Samantha Gutowski: 39:08

Thank you.

Aideen Ni Riada: 39:09

Is there anything that you'd like to say to the listeners before we start to sign off? Anything you'd like to remind them or a final piece of advice?

Samantha Gutowski: 39:18

My only reminder, or maybe even just I don't think I've said this yet, but mindfulness meets you where you're at. So if you're someone who's listening to this and you think this sounds awesome, but I have no idea how to get there, or I don't have time to put this into my my life. I teach practical mindfulness, which is five minutes or less a day, is what we start with.
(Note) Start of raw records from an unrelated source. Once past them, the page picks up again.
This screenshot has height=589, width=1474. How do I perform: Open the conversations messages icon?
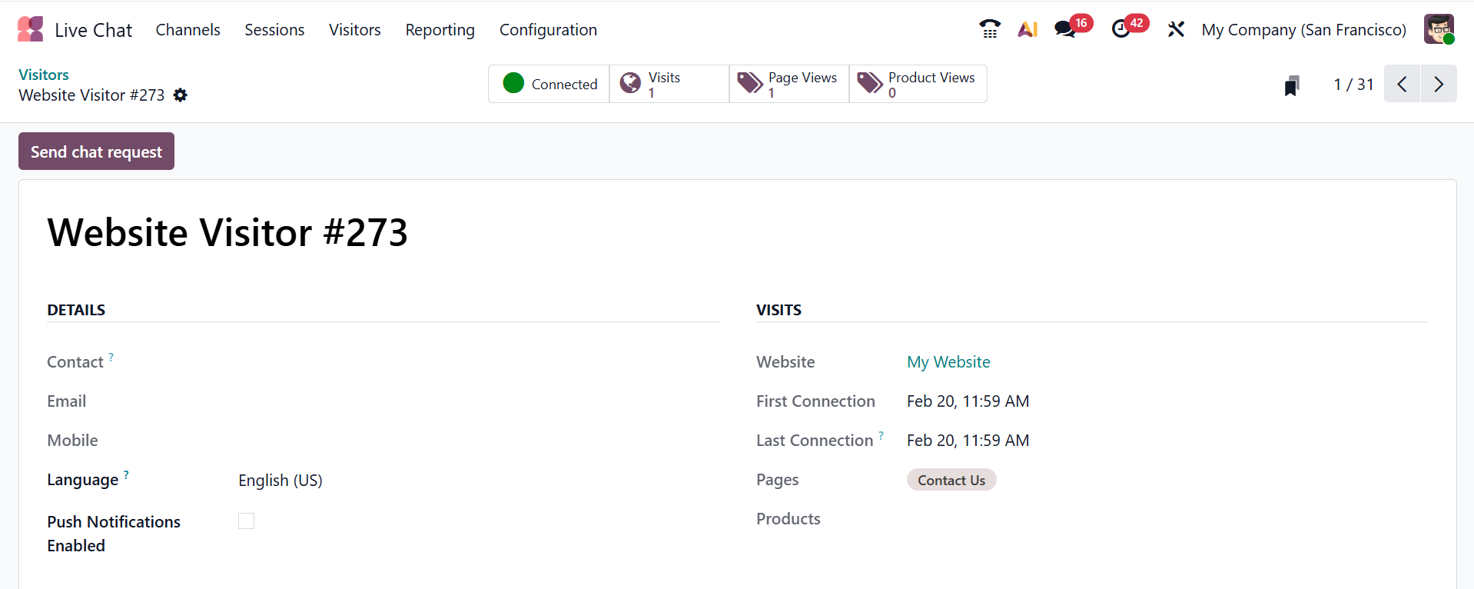(x=1065, y=29)
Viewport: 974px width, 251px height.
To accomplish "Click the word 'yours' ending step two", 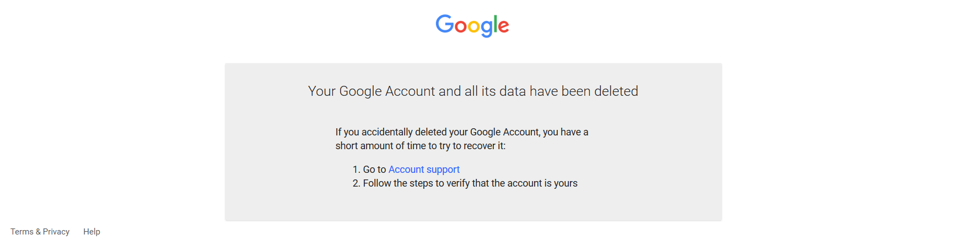I will click(x=566, y=183).
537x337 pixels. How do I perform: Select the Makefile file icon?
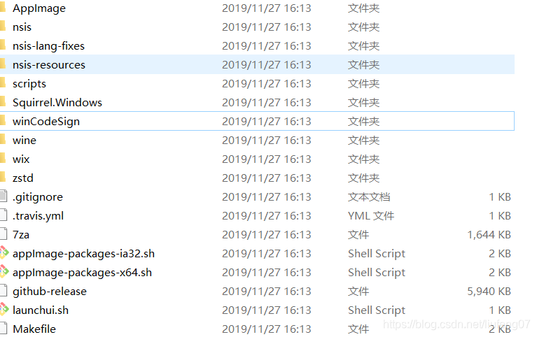coord(4,329)
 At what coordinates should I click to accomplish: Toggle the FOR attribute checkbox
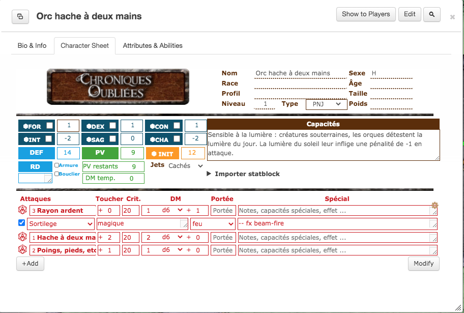pyautogui.click(x=49, y=126)

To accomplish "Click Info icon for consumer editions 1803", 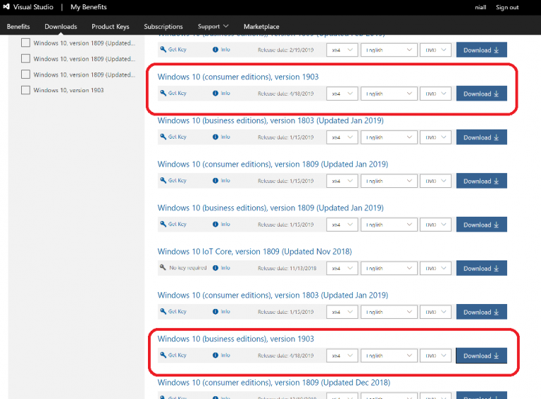I will [216, 312].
If you choose to grow that or choose to just keep five minutes, great. But mindfulness meets you where you're at. So if you feel like this is my life, and some people come to me and say, My life's on fire, how do I introduce mindfulness to it? It's the perfect place to start. Start. Or if you feel like, hey, my life's pretty calm, but I want to be more present for this. It is there to help you start to just anchor in your breath and your inhales and exhales and just notice what comes up when you're doing that. Typically, we think we don't know what we need to do or where we need to go, but we're just not present enough to listen, quiet enough to hear what our inner knowing knows, or maybe some thought that we heard years ago that's been in the back of our minds. So allow mindfulness to meet for meet you where you're at. Take a little nugget from this and think, oh, I'm gonna make a list of things I'm intrigued about mindfulness, ways to, you know, meet present moment awareness and create your own journey in that. Versus my friend said that this mindfulness works for her. I'm gonna do that. And if it doesn't, writing it off. See what works for you. So just remembering that it is, it may feel foreign or new, but it is approachable if you let it meet you where you're at. And mindfulness is always there to do just that.

Aideen Ni Riada: 41:08

That's beautiful. Thanks again to Sam Gutowski. Um, I'll be including her contact details in the show notes and encourage you to get in touch with her, find out about her work. We're both here for you, and we're very grateful that you've been listening. Thanks again from Aiden here at the Resonate Podcast with Aidan. Goodbye.